After all, the club had exhibited a boatload of promise when it made the 1997 Final Four, just the second year of the program’s existence, but the Heels took a decade-long detour when the program kept on stumbling to second-round exits.

More recently, however, UNC has found success, winning the 2013 and 2016 national championships. They are looking for more this year as defending titlists. Maggie Bill comes off the soccer team to rotate back onto the women’s lacrosse team and joins a resurgent Carly Reed, defensive midfielder Alex Moore, center Sammy Jo Tracy, and Team USA’s Marie McCool in what could be the most devastating and unpredictable talent pool since the University of Maryland’s run of titles in the mid-1990s.

Maryland, for its part, looks to life after three-time Tewaaraton winner Taylor Cummings. There is plenty of talent — from Owings Mills McDonogh (Md.) and elsewhere — on the attack. I think if the front seven — starting with Zoe Stukenberg and Megan Whittle — can figure a way to share the ball and do it with pace and timing, they will be as or more effective than with Cummings in the lineup.

You see, Stukenberg has made her living in playing off the space afforded her after her teammates got onto the board, and the attacking midfielder has often scored her goals after Cummings, Whittle, and her teammates had the first dibs. I think she’ll take it to the goal with much more initiative this year, which could change the way opposing teams mark her.

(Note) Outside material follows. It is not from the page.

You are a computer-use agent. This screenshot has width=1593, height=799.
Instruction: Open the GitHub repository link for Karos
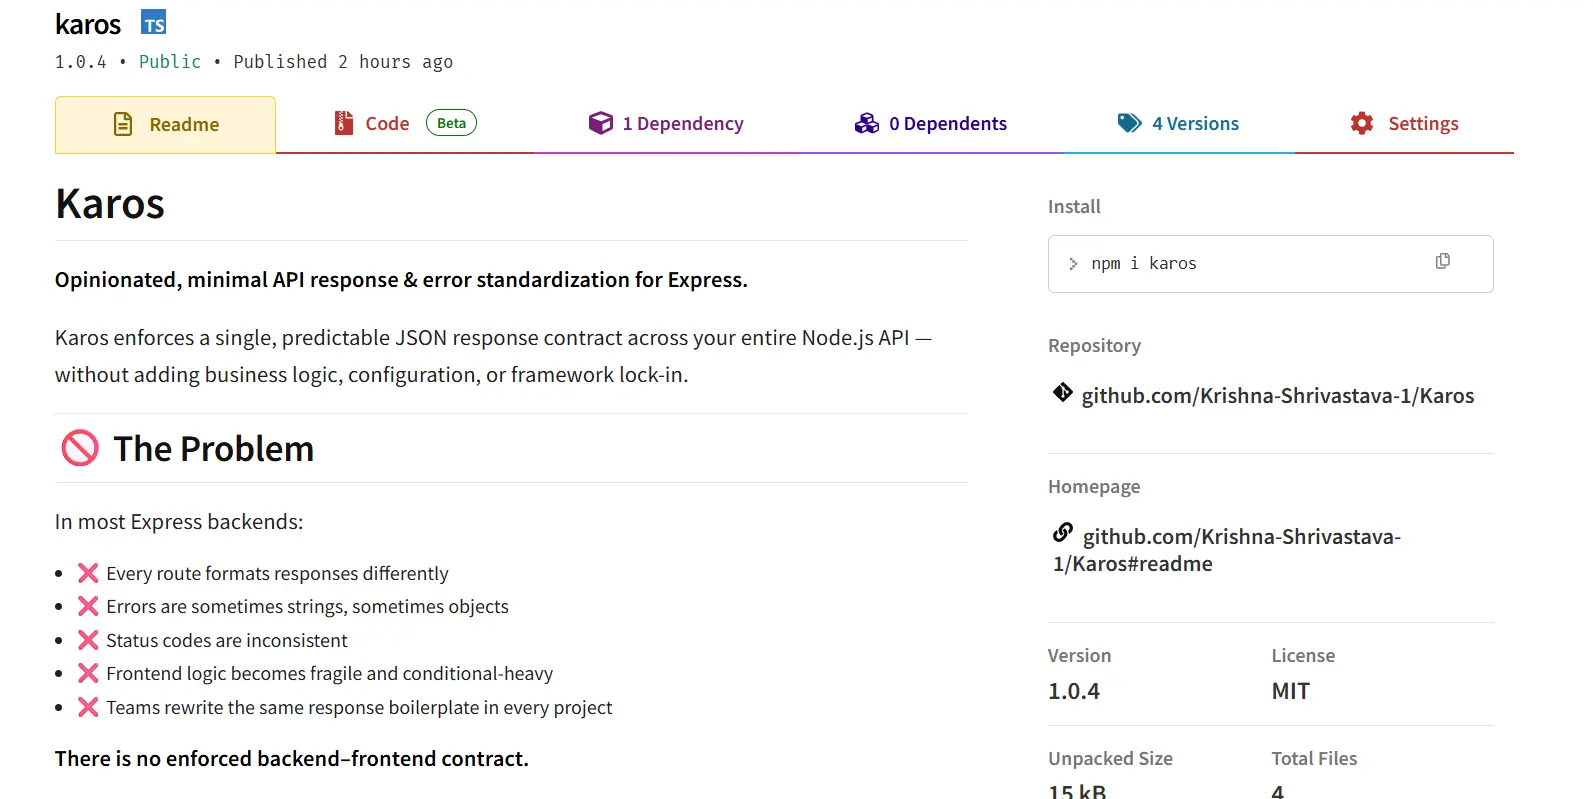click(1277, 395)
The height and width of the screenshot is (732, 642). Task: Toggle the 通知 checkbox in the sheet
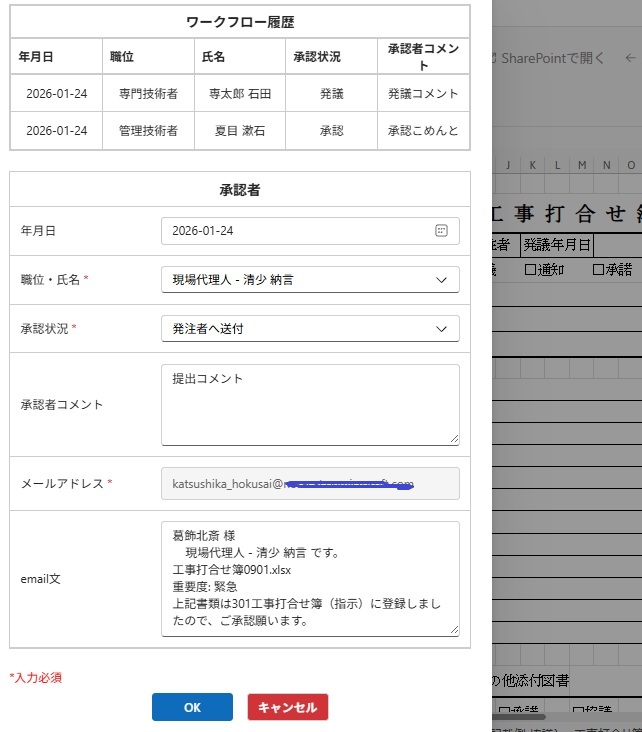click(531, 269)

I think another big part of the Maryland attack will be freshman attacker Brindi Griffin. The younger sister of all-time great Brooke Griffin, the McDonogh grad will have all the expectations of Terp Nation on her.

Another team reloading for another Final Four run is Syracuse. The Orange, despite having graduated such immense talents over the last four years, have at least one more run in this cohort. Nicole Levy was an absolute star a year ago, scoring 46 goals as a freshman, while Riley Donahue had 47. Both return along with a resurgent Taylor Gait, who is finally healthy after numerous knee problems. The Orange also get the services of Allie Jimerson, who played last year at Albany. She will provide immediate savvy and cunning on the attack end.

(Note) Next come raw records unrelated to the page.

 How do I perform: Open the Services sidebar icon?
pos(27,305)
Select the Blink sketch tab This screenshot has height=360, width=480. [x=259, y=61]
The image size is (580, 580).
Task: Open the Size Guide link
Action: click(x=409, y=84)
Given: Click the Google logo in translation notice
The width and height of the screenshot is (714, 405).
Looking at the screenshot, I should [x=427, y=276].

Florida, like its compatriots, is looking to try to sustain the efforts from the past as it attempts to win its first national championship. The Gators return Sammi Burgess and Lindsey Ronbeck to the attack line, and have highly-touted prep player Cara Trombetta to bolster the front line.

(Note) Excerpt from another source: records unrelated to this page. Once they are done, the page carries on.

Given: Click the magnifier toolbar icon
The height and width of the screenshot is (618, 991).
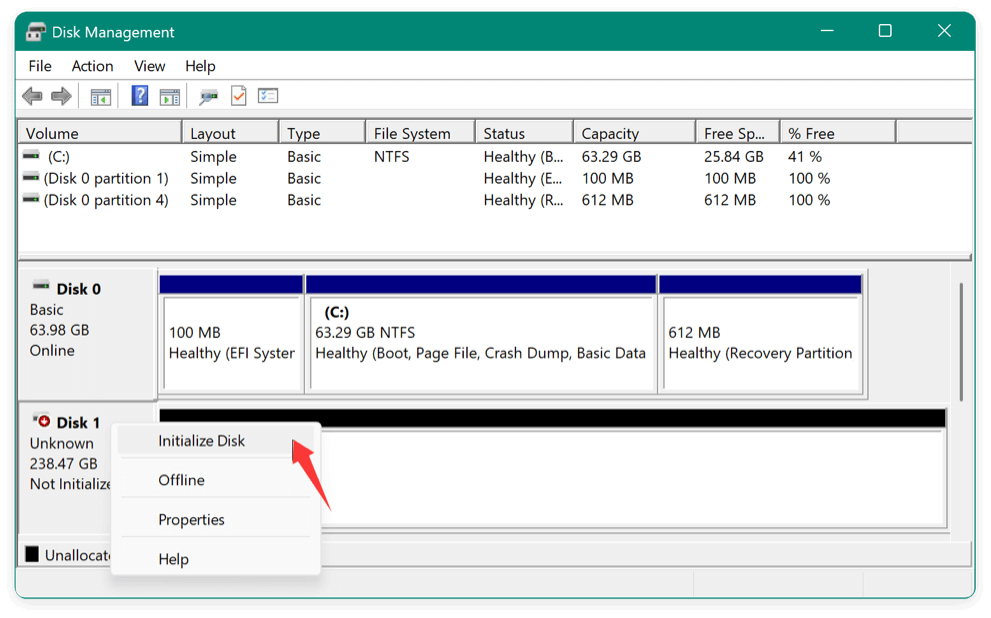Looking at the screenshot, I should (209, 95).
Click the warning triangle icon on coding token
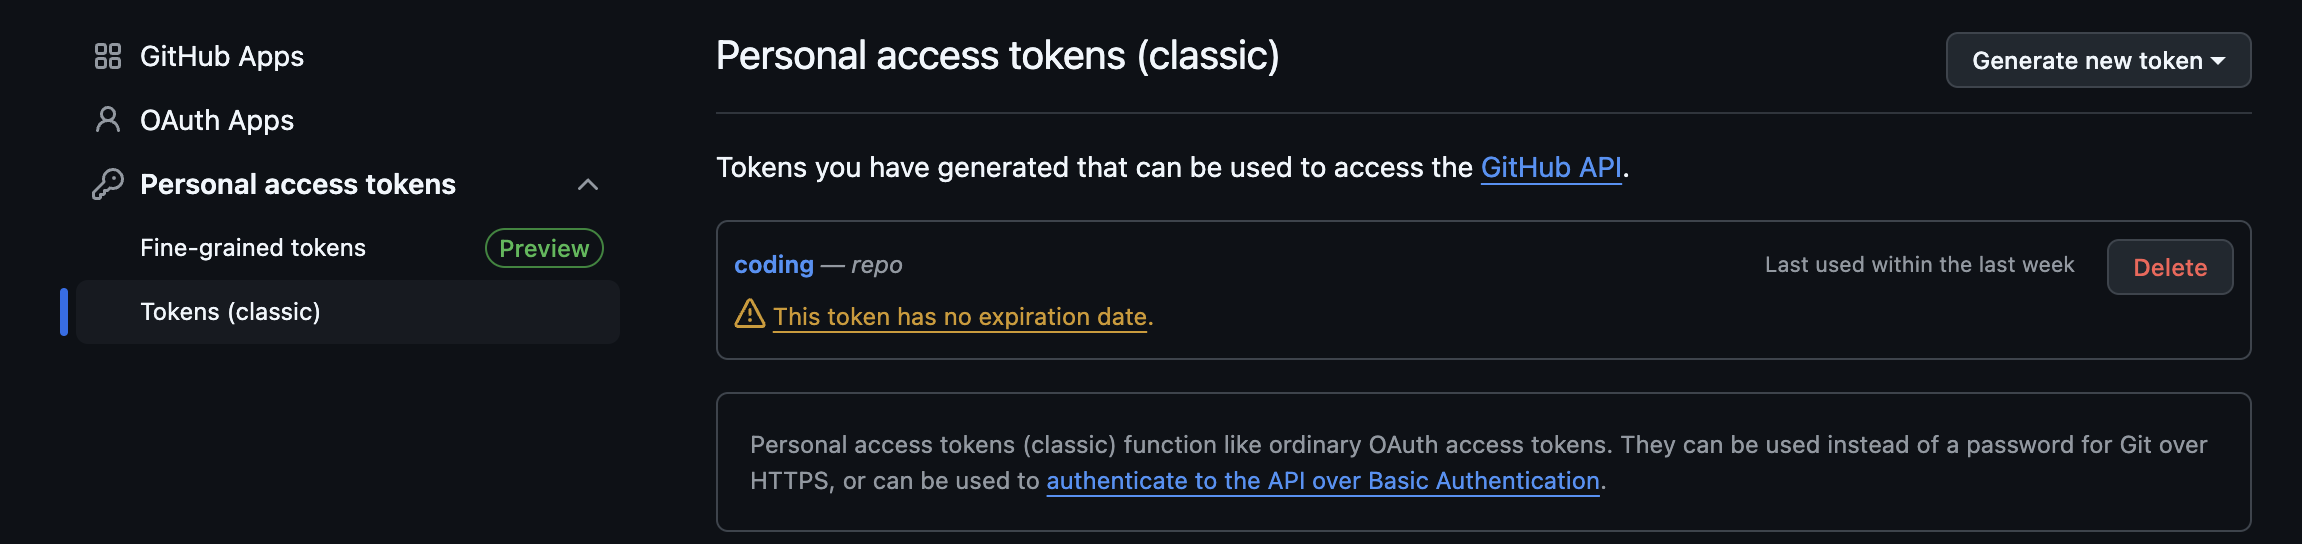2302x544 pixels. coord(749,315)
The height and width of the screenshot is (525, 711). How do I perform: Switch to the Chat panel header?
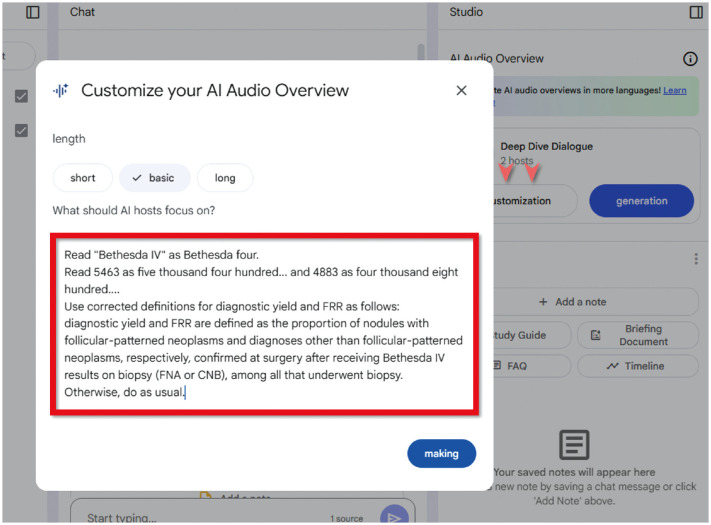tap(83, 12)
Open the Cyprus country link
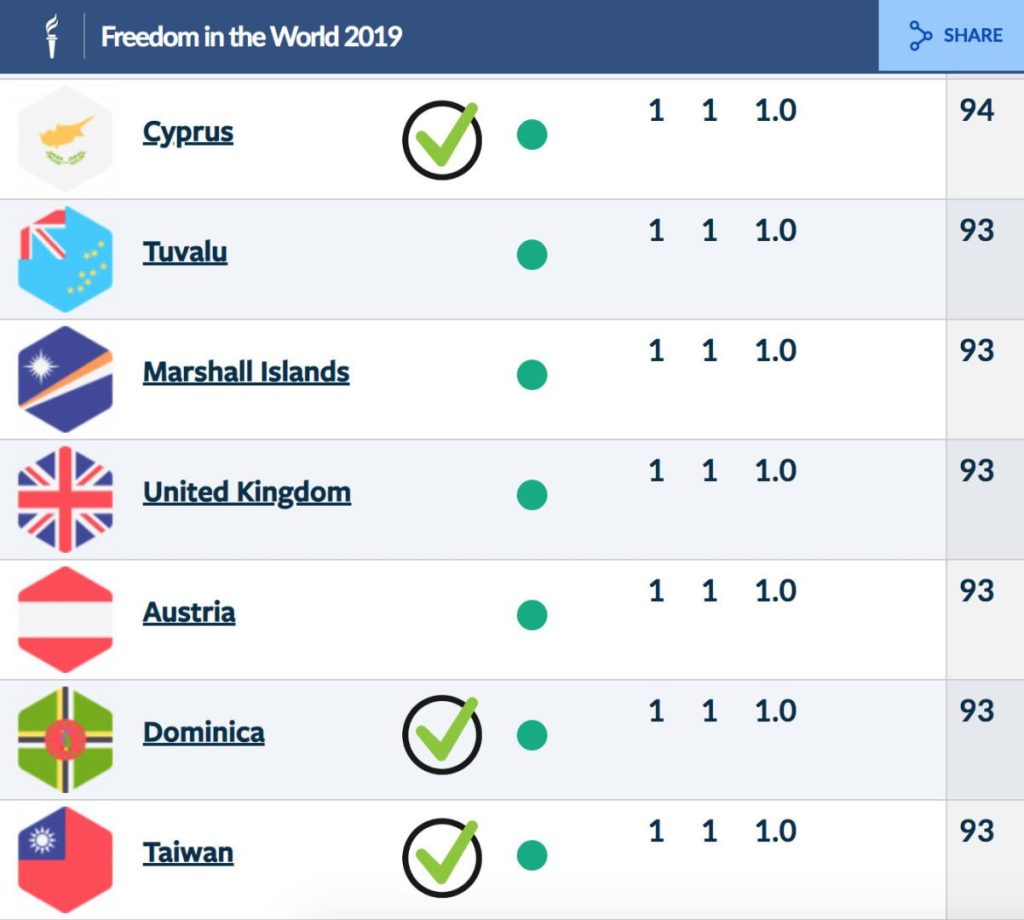The height and width of the screenshot is (920, 1024). pos(188,133)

But if there is one team which could upset this apple cart of experienced Final Four teams, it is the University of Southern California. If UNC and Maryland are the Exxon and IBM of lacrosse, and Florida and Syracuse are Google and Facebook, USC is trying to become Tesla Motors.

Southern Cal disrupted opponents to the tune of a 20-1 record, and were perhaps the width of a post away from beating Syracuse in the national quarterfinal round. The Women of Troy boast attacker Michaela Michael, who had 68 goals last spring. But just as important, the team has goalie Gussie Johns.

Johns is the player from the 2013 Alexandria St. Stephen’s/St. Agnes (Va.) team you weren’t watching when Carly Reed and Besser Dyson were putting up spectacular offensive numbers for the Saints. But Johns has played youth lacrosse with Reed, Dyson, and a cohort of other Alexandrians for years. She has absorbed the coaching of U.S. goalie Devon Wills, and earned her way onto the senior women’s national team roster.

If USC is to make a Final Four, it will have to be on defense. And Johns might be the disruptor to do it.

ELSEWHERE IN DIVISION I: A lot of eyes will be on Virginia this year. Despite returning eight starters, the Cavaliers are project to finish as low as fifth in the Atlantic Coast Conference. But with Besser Dyson (the team’s assist leader) joining up with leading scorers Kasey Behr and Posey Valis, I get the feeling that a few of the prognosticators are going to be wrong.

Stony Brook returns 100-goal scorer Courtney Murphy, U.S. trialist Kylie Ohlmiller, and 53-goal scorer Dorrien Van Dyke. The Seawolves have serious talent, and have been unlucky to have made a Final Four with all the talent that they have had the past few years.

DARK HORSE: Elon. No, not Elon Musk.

Elon College last year developed a penchant for winning close and low-scoring games, including a win over Duke. But will the presence of the big, bad clock change the mindset of head coach Josh Hexler’s teams?